» Directions: Do not include the pictures; repeat the rest of the data exactly.

» Task material:
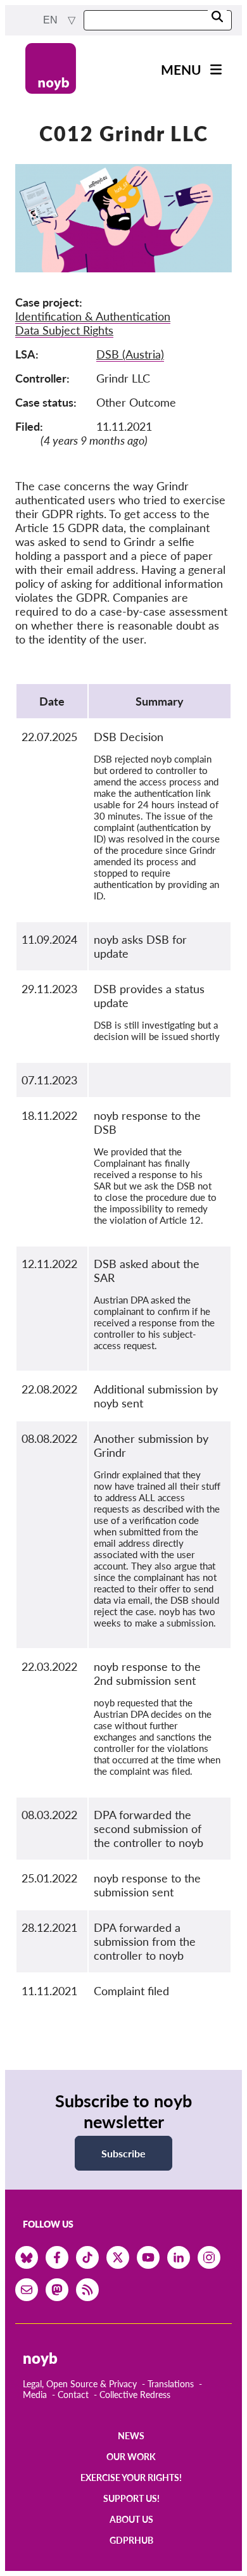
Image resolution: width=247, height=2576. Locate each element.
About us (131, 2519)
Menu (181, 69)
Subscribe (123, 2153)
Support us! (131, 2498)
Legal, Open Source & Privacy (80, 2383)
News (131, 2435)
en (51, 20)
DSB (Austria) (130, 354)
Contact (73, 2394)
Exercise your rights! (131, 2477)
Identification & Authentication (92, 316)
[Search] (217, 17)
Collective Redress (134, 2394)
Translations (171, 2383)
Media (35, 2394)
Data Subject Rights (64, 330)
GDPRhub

» Exercise response:
Image resolution: width=247, height=2576. Locate each element.
About us (131, 2519)
Menu (181, 69)
Subscribe (123, 2153)
Support us! (131, 2498)
Legal, Open Source & Privacy (80, 2383)
News (131, 2435)
en (51, 20)
DSB (Austria) (130, 354)
Contact (73, 2394)
Exercise your rights! (131, 2477)
Identification & Authentication (92, 316)
[Search] (217, 17)
Collective Redress (134, 2394)
Translations (171, 2383)
Media (35, 2394)
Data Subject Rights (64, 330)
GDPRhub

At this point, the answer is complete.